What the exercise asks → I'd like the entries repeated exactly, without their pictures.

Collected data entries:
· · ·
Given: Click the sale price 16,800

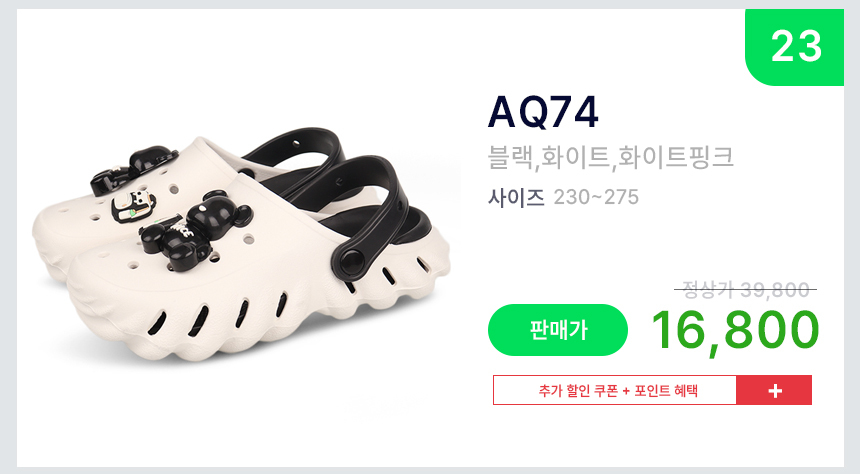Looking at the screenshot, I should tap(735, 331).
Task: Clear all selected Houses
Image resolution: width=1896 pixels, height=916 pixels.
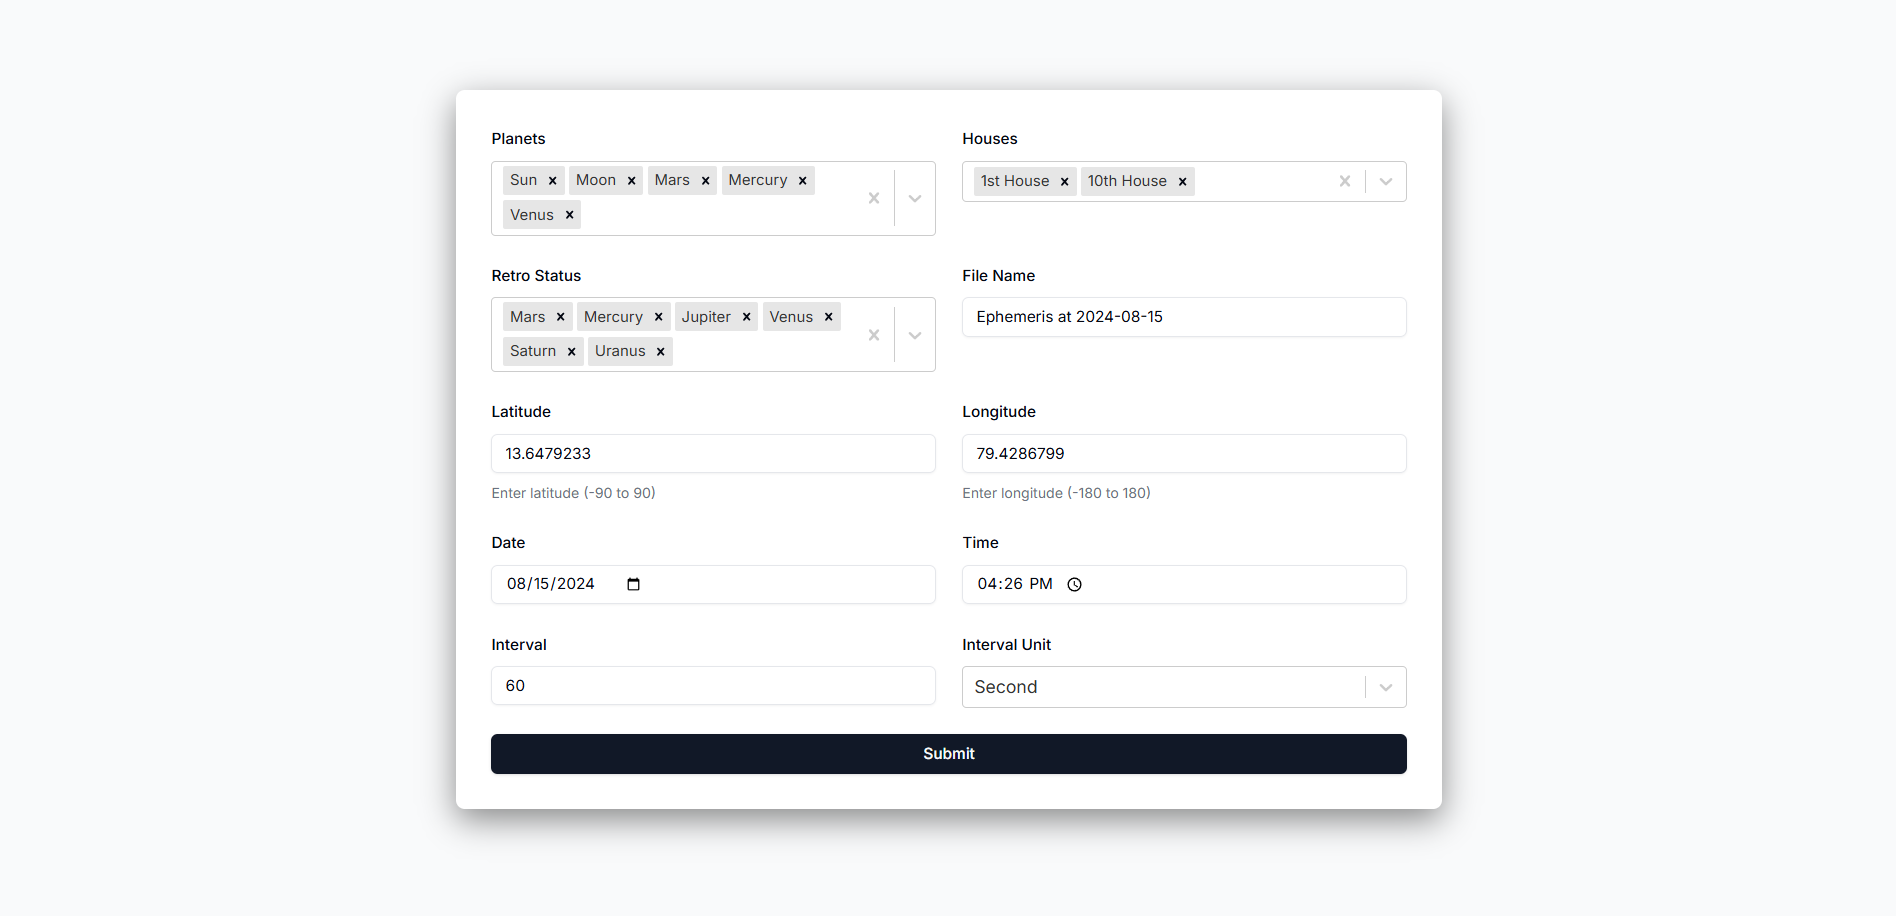Action: [x=1345, y=181]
· · ·
Reply to the task →
Given: Click the sale price 16,800

Looking at the screenshot, I should tap(735, 331).
Task: Clear all selected Houses
Image resolution: width=1896 pixels, height=916 pixels.
Action: [x=1345, y=181]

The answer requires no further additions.